Blog

Automatic Temporized Rds Scaling

6 minutes reading

Temporized RDS read replica AutoScaling with Lambda and Route53

Starting situation

One of our hosting infrastructure on AWS recently has encountered some problems due to a huge and rapid increase in traffic during some pre-defined periods, at the same time as a newsletter, that quickly brought many more users to visit our customer’s Magento e-commerce.

ELB request count

The number of requests made to our ElasticLoadBalancer ranged from 400 to 3,000 per minute in less than 5 minutes, that did not give us enough time to scale-up the infrastructure before it fall down. From our analysis we have identified the bottleneck in the database, especially in categories and catalog read queries, dynamics based on various configurations and based on the connected user.

RDS master and replica

To better control the load on the database, we have decided to use two RDS instances, a master for write operations, and a replica for read operations to only scale the necessary part and control costs. We noticed an improvement but the same reading replication suffered from the load and they quickly saturated the database connections.

Scheduled Scaling

To prepare us for incoming traffic, one hour before the peak of traffic, we changed the database endpoint from the Magento configurations to not use the replication. When the scaling was done we brought the configuration back to the previous one.

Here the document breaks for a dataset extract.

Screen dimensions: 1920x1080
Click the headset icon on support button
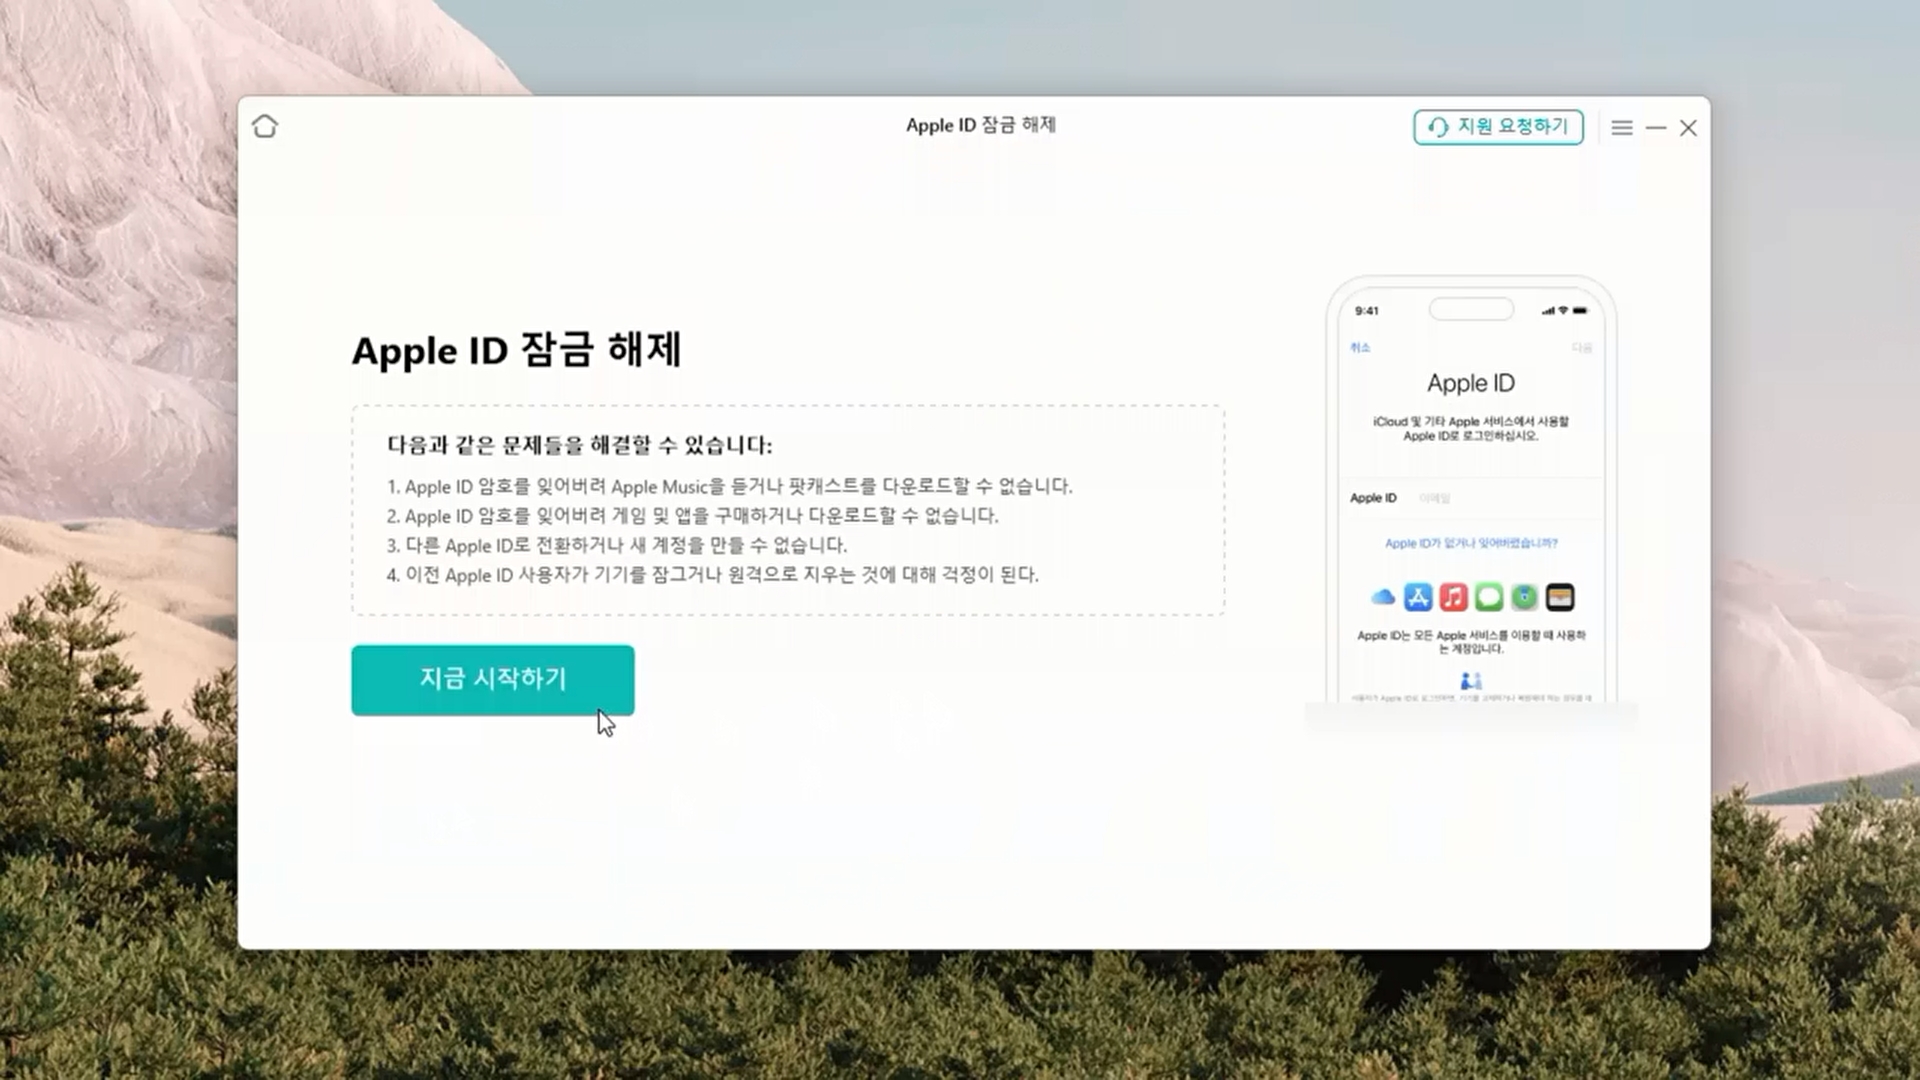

This solution worked fine but it was very uncomfortable to change the Magento configurations, so we had to empty the cache and this would be a further burden on the first few site visits in addition to having to manually process the procedures with the risk of human error.

Infrastructure manual action

Internal DNS with Route53

The solution we adopted for not having to modify the connection configurations of the Magento database endpoint was to use internal VPC DNS managed with Route53 by mapping the hosts of RDS instances with domain names using CNAME records in the magento configurations file.

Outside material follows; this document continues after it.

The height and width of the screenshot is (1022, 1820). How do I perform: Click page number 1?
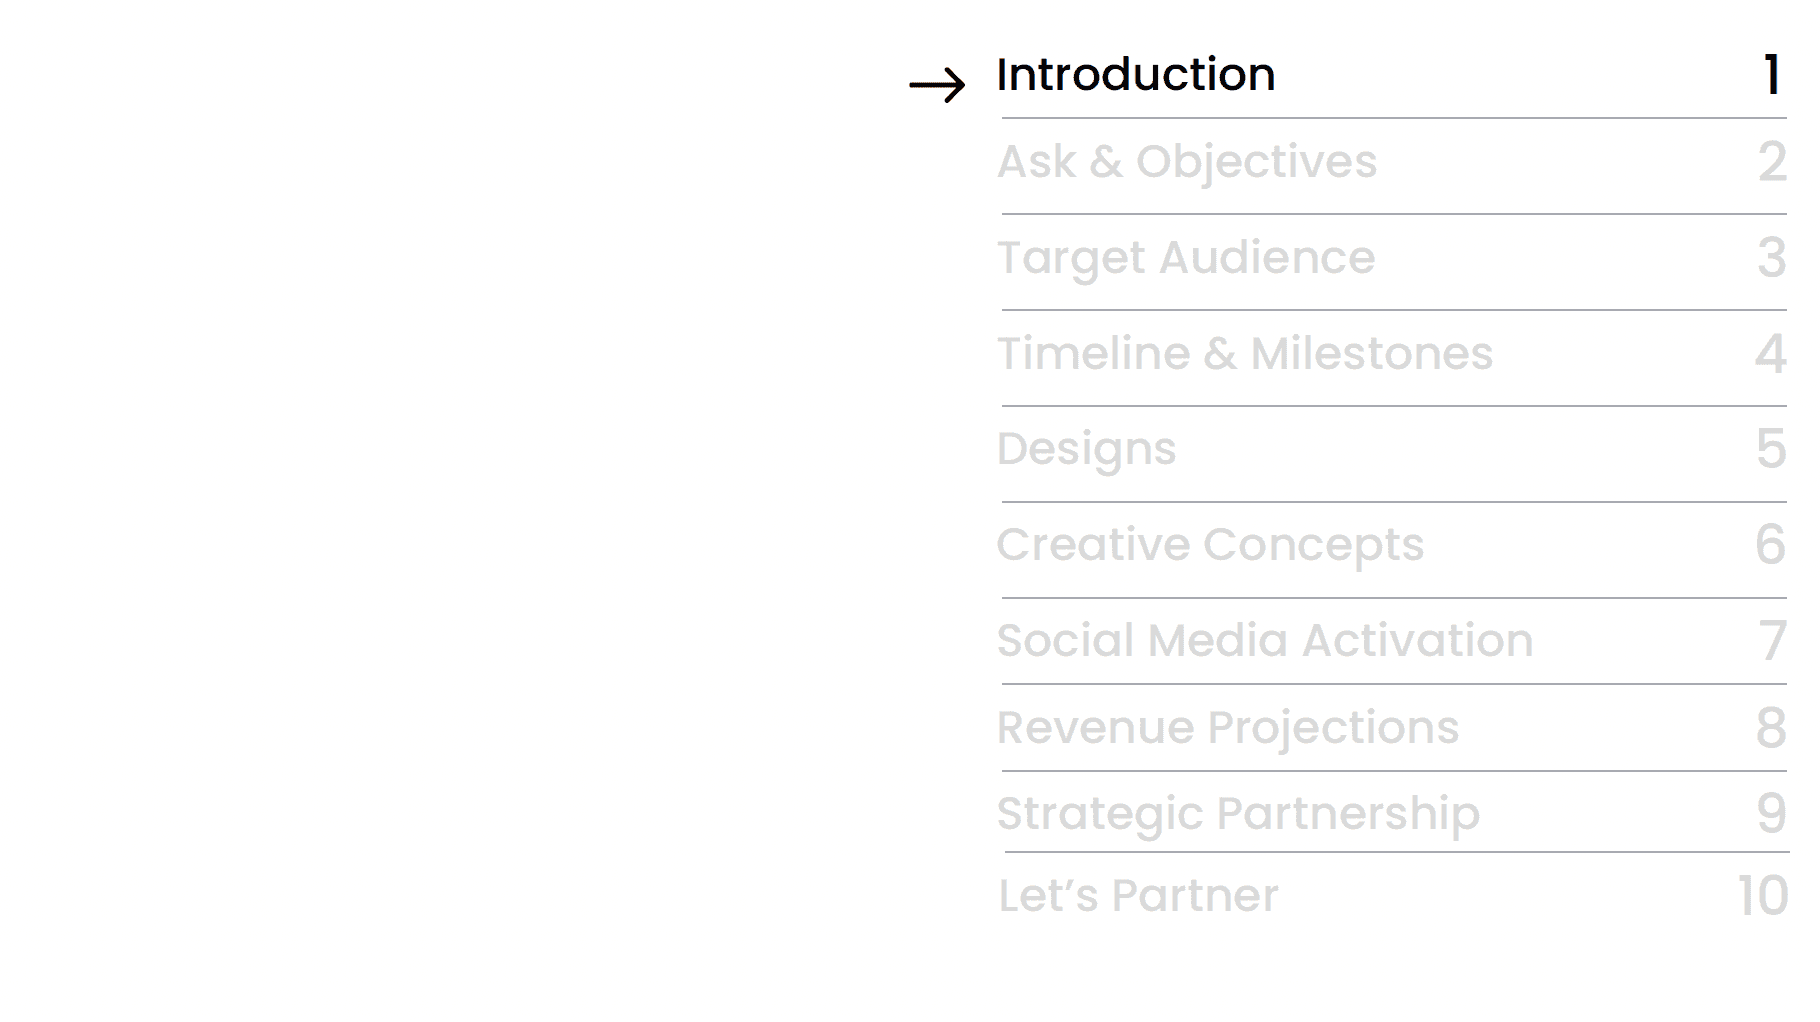point(1772,76)
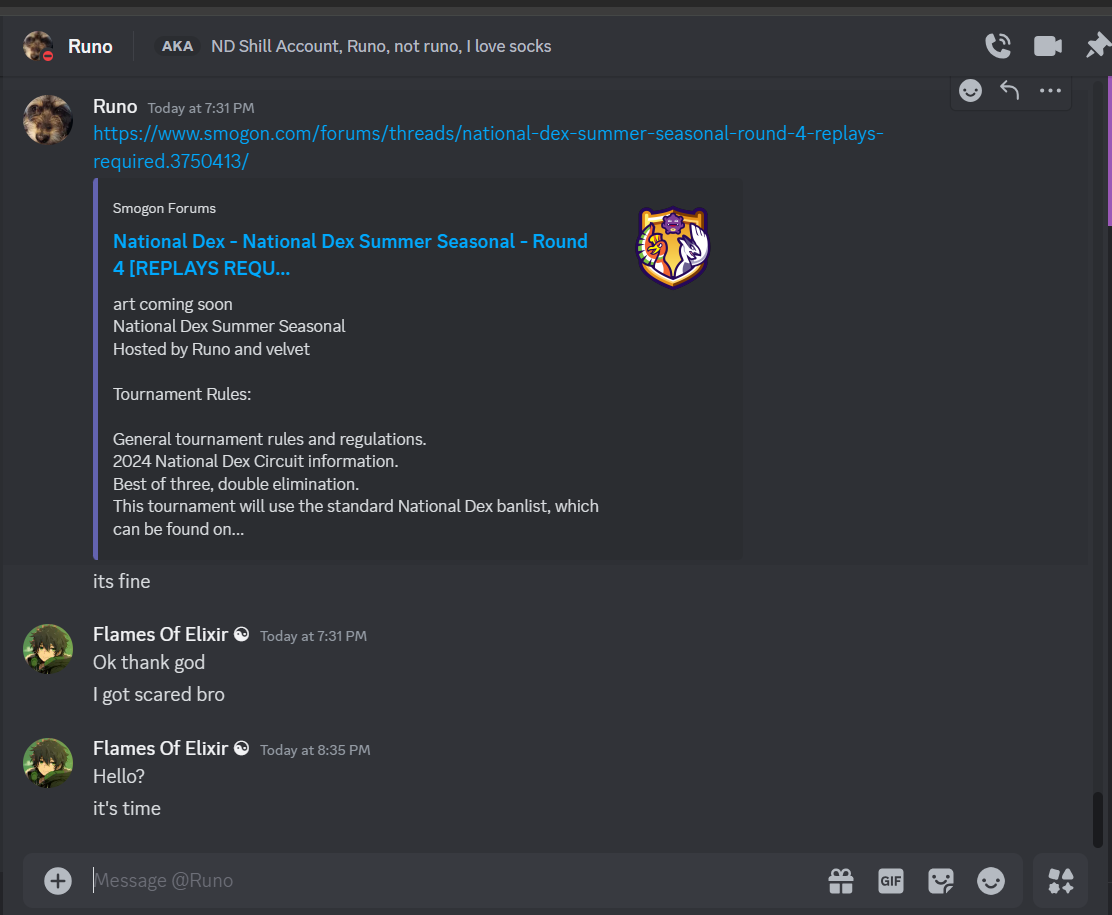
Task: Open the apps launcher icon
Action: [x=1061, y=880]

Infrastructure manual action with DNS

This way we have the control of pointing the web application to the database agnostically to its configurations. This allows us to redirect the read replication connections to the master during scaling and this not generate any downtime.

Computers will steal our job

Once we have reached a stable solution that allows us to scale without downtime, it only remains to set this procedure automatically.

“This is a task for Lambda,” we said, so we wrote two Lambda functions in NodeJS that are able to modify the RDS instance and the Route53 DNS record attached to its endpoint. For this small project we chose to use the Serverless framework that we used in the past with great satisfaction.

functions:
  routingToMaster:
    handler: route53.changeRecord
    environment:
      Msg: "${self:custom.MsgRoutingToMaster}"
      HostedZoneId: "${self:custom.HostedZoneId}"
      RecordName: "${self:custom.RecordName}"
      RecordValue: "${self:custom.MasterEndpoint}"

  scaleUp:
    handler: rds.scale
    environment:
      Msg: "${self:custom.MsgScaleUp}"
      InstanceIdentifier: "${self:custom.InstanceIdentifier}"
      InstanceClass: "${self:custom.InstanceClassBig}"

  scaleDown:
    handler: rds.scale
    environment:
      Msg: "${self:custom.MsgScaleDown}"
      InstanceIdentifier: "${self:custom.InstanceIdentifier}"
      InstanceClass: "${self:custom.InstanceClassSmall}"

  routingToReplica:
    handler: route53.changeRecord
    environment:
      Msg: "${self:custom.MsgRoutingToReplica}"
      HostedZoneId: "${self:custom.HostedZoneId}"
      RecordName: "${self:custom.RecordName}"
      RecordValue: "${self:custom.ReplicaEndpoint}"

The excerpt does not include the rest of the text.